Buna en çarpıcı ve görünür olarak; Mısır Havayolları hosteslerinin taleplerini gösterebiliriz. Hüsnü Mübarek’in, “devleti temsil eden kişiler başörtüsü takamaz” şeklindeki yorumu ve bu yorumla yasalaşan yasak, değişik meslek grubundaki kadınların ve öncü olarak da Mısır Havayolu Hosteslerinin girişimleriyle kalkmak üzere. Hatta söz konusu yasağı, İskenderiye idare Mahkemesi bozmuş durumda. Yasağın uygulandığı diğer devlet kurumlarında ve devlet televizyonunda da, uygulamanın bir an önce kalkması istekler arasında…
 
Bu olaylar bizlere, zalim bir diktatörün devrilmesiyle birlikte, Mısır’da hayırlı işlerin olduğunu gösteriyor. Bundan sonraki süreçte de, umarız ki, başka Arap devletleri ve geçmişte de diğer dünya devletlerinde olduğu gibi, yıkılan bir rejim yerine sistemi ve rengi değişen başka bir zulüm mekanizması devreye girmesin.
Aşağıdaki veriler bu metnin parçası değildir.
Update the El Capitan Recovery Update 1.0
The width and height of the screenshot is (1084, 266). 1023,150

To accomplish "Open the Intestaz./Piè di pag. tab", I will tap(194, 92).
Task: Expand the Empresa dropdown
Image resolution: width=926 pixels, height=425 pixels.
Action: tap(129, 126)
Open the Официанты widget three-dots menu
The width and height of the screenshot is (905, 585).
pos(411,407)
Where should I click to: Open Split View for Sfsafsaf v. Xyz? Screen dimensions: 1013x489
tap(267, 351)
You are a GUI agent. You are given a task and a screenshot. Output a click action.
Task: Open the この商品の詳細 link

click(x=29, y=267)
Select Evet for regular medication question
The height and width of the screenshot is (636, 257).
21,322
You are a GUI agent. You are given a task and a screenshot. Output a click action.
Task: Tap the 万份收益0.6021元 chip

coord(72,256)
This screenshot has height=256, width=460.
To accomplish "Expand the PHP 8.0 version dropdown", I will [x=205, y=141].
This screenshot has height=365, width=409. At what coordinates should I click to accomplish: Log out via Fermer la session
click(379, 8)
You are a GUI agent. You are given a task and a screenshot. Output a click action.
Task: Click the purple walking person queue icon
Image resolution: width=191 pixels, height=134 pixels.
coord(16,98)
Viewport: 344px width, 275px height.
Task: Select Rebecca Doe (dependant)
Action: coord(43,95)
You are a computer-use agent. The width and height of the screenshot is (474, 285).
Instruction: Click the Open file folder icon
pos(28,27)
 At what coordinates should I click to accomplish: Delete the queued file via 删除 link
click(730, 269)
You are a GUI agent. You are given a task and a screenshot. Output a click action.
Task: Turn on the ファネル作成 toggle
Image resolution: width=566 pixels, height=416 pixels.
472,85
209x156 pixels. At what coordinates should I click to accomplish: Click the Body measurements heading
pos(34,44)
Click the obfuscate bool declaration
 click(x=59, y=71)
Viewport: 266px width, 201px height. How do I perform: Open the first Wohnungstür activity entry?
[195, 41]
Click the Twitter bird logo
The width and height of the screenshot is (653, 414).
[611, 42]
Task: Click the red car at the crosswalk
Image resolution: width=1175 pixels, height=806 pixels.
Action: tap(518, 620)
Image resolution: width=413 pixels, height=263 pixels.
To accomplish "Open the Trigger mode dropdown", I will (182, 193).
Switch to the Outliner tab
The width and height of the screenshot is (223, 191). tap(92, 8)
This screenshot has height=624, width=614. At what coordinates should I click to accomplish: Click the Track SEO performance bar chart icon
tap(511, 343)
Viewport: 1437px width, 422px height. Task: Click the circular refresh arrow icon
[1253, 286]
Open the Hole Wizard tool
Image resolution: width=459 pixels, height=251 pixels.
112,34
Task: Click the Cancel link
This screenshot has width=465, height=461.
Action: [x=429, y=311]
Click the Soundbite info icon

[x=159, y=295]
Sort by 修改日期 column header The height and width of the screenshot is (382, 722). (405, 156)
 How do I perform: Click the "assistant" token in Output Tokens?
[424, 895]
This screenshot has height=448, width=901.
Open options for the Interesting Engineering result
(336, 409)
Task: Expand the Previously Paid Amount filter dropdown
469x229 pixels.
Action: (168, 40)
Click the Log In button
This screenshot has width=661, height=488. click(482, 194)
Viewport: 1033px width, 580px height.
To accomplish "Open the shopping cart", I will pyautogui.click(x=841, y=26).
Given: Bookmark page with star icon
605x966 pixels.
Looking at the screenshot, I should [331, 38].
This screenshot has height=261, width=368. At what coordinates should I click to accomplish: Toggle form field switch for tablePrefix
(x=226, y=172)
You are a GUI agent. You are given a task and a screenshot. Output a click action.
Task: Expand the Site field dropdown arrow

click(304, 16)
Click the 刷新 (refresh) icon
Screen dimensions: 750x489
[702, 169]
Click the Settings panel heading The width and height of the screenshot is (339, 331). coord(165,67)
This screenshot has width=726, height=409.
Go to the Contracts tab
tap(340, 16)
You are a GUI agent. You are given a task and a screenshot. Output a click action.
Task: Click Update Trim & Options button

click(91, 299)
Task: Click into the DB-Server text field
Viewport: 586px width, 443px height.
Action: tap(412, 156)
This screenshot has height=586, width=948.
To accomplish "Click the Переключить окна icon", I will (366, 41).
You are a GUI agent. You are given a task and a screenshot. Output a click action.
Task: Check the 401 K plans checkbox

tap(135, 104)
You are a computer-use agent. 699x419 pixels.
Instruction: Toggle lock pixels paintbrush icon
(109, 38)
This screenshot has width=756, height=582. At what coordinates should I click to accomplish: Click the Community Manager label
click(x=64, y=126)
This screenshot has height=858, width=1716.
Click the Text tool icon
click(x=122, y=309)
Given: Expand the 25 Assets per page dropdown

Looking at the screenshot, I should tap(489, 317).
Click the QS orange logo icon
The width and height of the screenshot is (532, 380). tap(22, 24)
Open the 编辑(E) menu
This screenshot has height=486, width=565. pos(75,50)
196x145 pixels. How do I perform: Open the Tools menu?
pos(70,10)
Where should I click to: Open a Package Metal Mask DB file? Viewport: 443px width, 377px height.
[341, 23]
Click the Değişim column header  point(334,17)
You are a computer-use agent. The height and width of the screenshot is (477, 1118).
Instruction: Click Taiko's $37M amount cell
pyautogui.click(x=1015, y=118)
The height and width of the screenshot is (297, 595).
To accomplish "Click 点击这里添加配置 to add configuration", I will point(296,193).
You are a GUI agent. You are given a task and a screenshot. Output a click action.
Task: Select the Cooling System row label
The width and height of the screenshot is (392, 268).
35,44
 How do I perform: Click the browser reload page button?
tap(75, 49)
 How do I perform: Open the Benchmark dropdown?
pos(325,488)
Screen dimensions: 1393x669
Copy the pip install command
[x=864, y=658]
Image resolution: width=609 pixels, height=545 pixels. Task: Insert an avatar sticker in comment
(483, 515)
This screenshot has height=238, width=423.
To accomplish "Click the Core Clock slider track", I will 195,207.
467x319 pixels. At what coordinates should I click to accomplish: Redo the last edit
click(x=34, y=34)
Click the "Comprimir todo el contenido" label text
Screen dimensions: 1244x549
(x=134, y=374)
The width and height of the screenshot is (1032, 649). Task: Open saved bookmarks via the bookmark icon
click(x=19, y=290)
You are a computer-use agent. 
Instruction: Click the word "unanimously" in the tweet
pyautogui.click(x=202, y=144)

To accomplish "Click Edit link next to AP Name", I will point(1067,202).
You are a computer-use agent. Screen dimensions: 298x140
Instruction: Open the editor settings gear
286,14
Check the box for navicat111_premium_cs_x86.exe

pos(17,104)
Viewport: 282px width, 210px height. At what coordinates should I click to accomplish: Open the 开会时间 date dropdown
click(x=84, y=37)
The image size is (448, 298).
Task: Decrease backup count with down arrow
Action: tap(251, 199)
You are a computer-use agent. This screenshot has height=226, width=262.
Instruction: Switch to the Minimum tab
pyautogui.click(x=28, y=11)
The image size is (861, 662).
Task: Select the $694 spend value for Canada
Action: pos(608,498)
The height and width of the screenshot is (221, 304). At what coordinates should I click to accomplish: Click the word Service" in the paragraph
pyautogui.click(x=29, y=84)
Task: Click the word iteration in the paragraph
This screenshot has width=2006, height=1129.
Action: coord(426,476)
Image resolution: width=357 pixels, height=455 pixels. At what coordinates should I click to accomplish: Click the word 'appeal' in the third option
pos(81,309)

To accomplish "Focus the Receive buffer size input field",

Duamız ve temennimiz budur.
 
Mısır halkının ve diğer Arap ülkelerinin, tam bağımsız, antiemperyalist, İslami kurallara riayet eden, ahlaklı, bilinçli bir toplum olmasını Rabbimizden niyaz ediyoruz. 
 
Ve bu duamıza, Türkiye’deki yasağın kalkmasını da ekliyoruz. Sadece Üniversiteler yetmez. Yetmeyecek. Birileri seneler önce bunu diyordu. “Hadi üniversitede yasak kalktı, sonra devlette de, çalışırken de kalksın diyecekler!” deniyordu. 
 
Aynen öyle. Tam olarak bunu istiyoruz. Taviz vermeyeceğiz. Çünkü ne yaptığımızı biliyoruz bayım. Ve neden bu kadar karşı olduğunuzu da. “Bir bilseydiniz…”


Taha Süren'ın Yazısı.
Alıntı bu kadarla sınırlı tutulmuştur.